Since num_micro_batches varies and only TP rank 0, and the first and last PP stages handle scheduling in Megatron Core, the framework broadcasts num_micro_batches, max_seqlen, and cu_seqlens to all relevant PP ranks. This ensures consistent execution across the pipeline stages under dynamic micro-batch scheduling.

With Dynamic-CP, the effective cp_size can vary between iterations, making it unsafe to rely on globally static CP settings. To address this, PackedSeqParams extends to carry both cp_size and cp_group.

All components that depend on context parallelism—such as position embedding and Transformer Engine attention—now retrieve the CP configuration from PackedSeqParams, replacing the original global CP variables. This guarantees that all CP-related operations remain consistent with the dynamically selected CP layout.

Loss computation and FLOPs calculation

Given variable-length sequences and the THD layout, different sequences contribute different numbers of valid tokens.
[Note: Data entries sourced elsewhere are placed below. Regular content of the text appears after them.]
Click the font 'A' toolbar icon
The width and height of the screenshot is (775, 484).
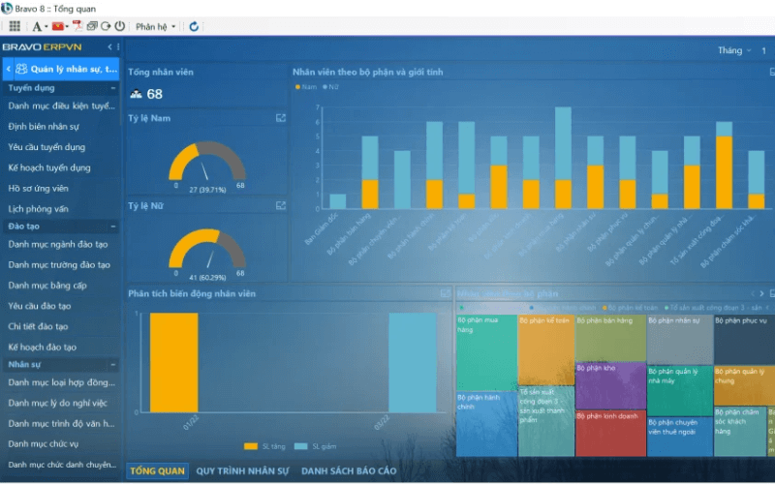tap(37, 26)
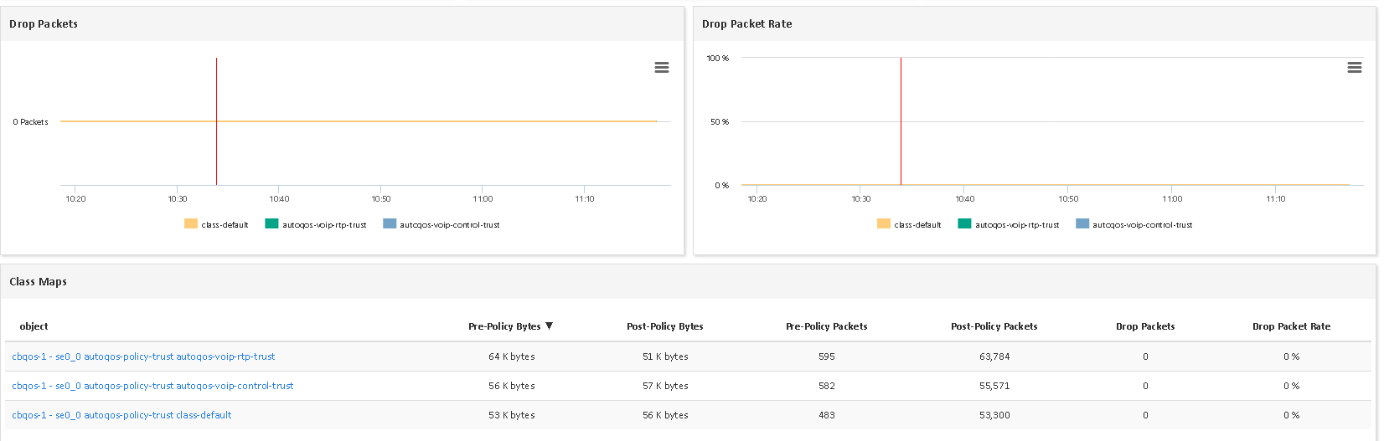Click the orange class-default color swatch in Drop Packets
This screenshot has width=1384, height=441.
(191, 224)
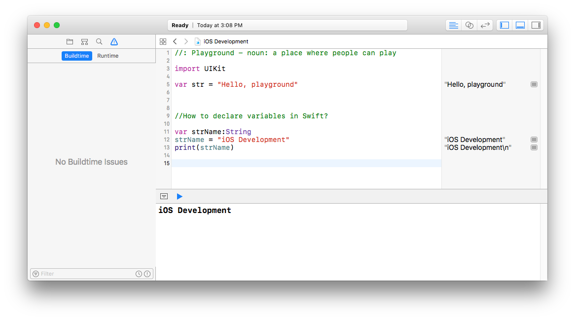Screen dimensions: 575x320
Task: Click the standard editor lines icon in toolbar
Action: [453, 25]
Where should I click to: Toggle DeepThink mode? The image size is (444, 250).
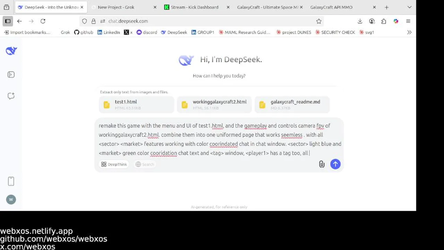coord(114,164)

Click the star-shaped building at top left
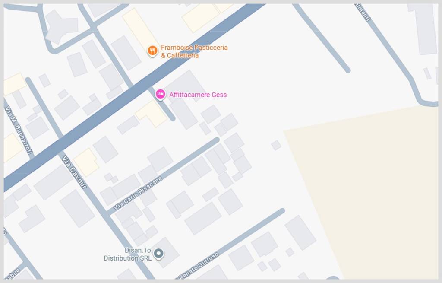[x=61, y=26]
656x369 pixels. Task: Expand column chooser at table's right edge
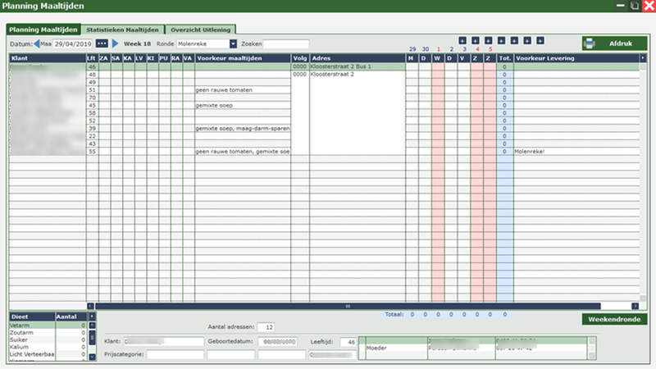coord(644,58)
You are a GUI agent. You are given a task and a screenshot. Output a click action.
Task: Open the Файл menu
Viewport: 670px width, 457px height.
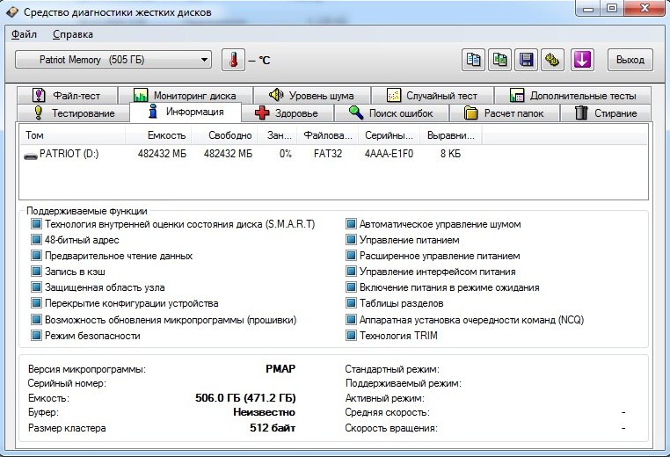pos(24,34)
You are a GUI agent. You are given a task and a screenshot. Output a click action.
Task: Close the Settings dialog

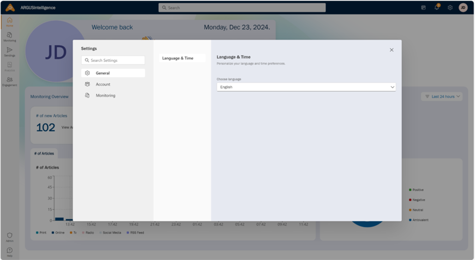pos(392,50)
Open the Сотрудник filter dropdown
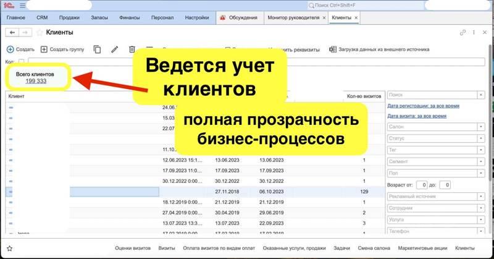Screen dimensions: 494x259 point(480,208)
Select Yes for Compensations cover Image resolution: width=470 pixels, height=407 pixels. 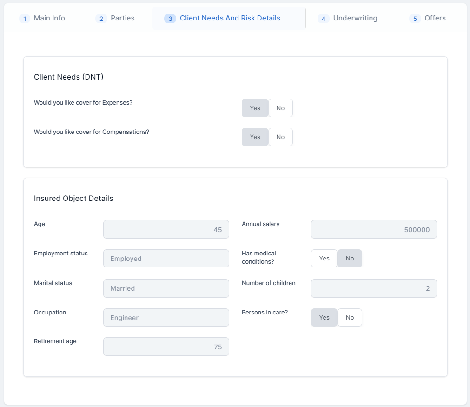(x=255, y=137)
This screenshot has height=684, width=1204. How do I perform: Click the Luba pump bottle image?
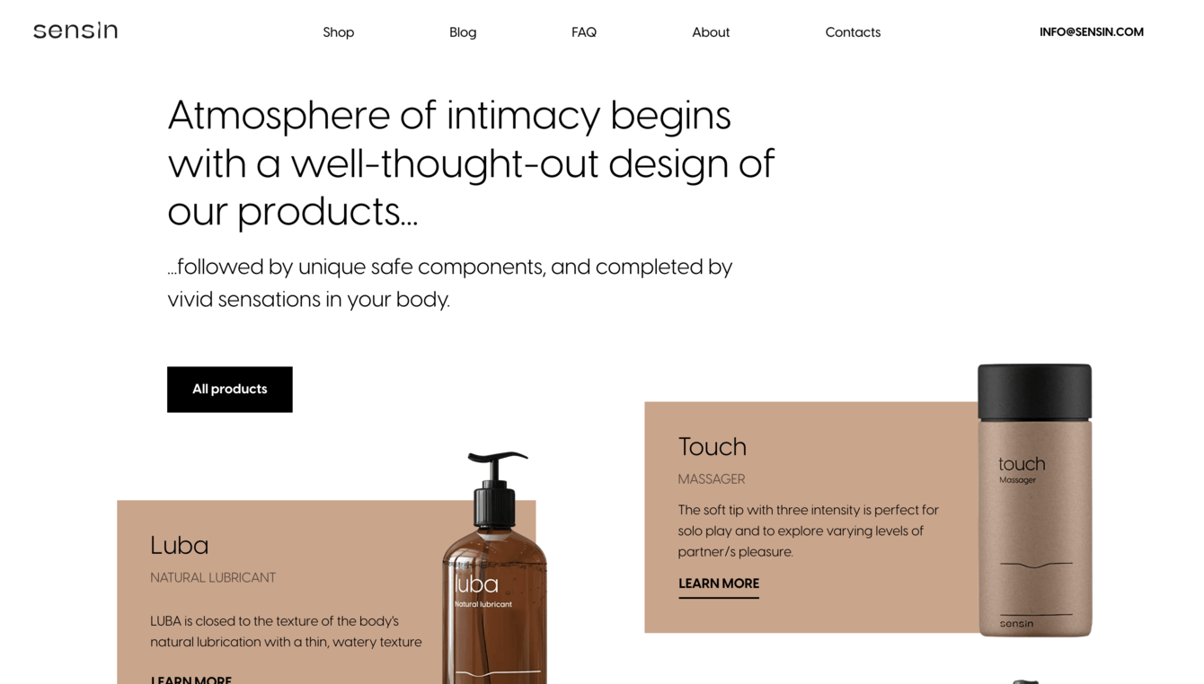pos(495,567)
As a result, loss computation on a per-token basis: loss = loss_over_valid_tokens / total_number_valid_tokens. It avoids bias introduced by padding tokens.

Previous versions of Megatron Core didn’t account for the THD layout and assumed max_seqlen is the effective sequence length when computing FLOPs. Leading to systematic overestimation in variable-length scenarios.

Data scheduler modeling

Transformer workload scales quadratically with sequence length S \mathrm{O}(S^2). At the same time, activation memory grows linearly \mathcal{O}(S), meaning even small variances can lead to major imbalances in compute and memory across DP ranks and micro-batches. To balance a large sample’s workload, we may pack small samples together, but this causes severe memory pressure. It’s impossible to equalize FLOPs and memory simultaneously, which drives the scheduling and packing strategies.

Their goal is to approximate an ideal, balanced distribution in which workload and memory are evenly split across DP ranks and micro-batches. With a fixed number of micro-batches per DP rank, a target workload and memory quota are set for each micro-batch. A three-stage scheduler then alternates between workload and memory objectives, increasing CP size for heavier samples as needed. compute and memory balance.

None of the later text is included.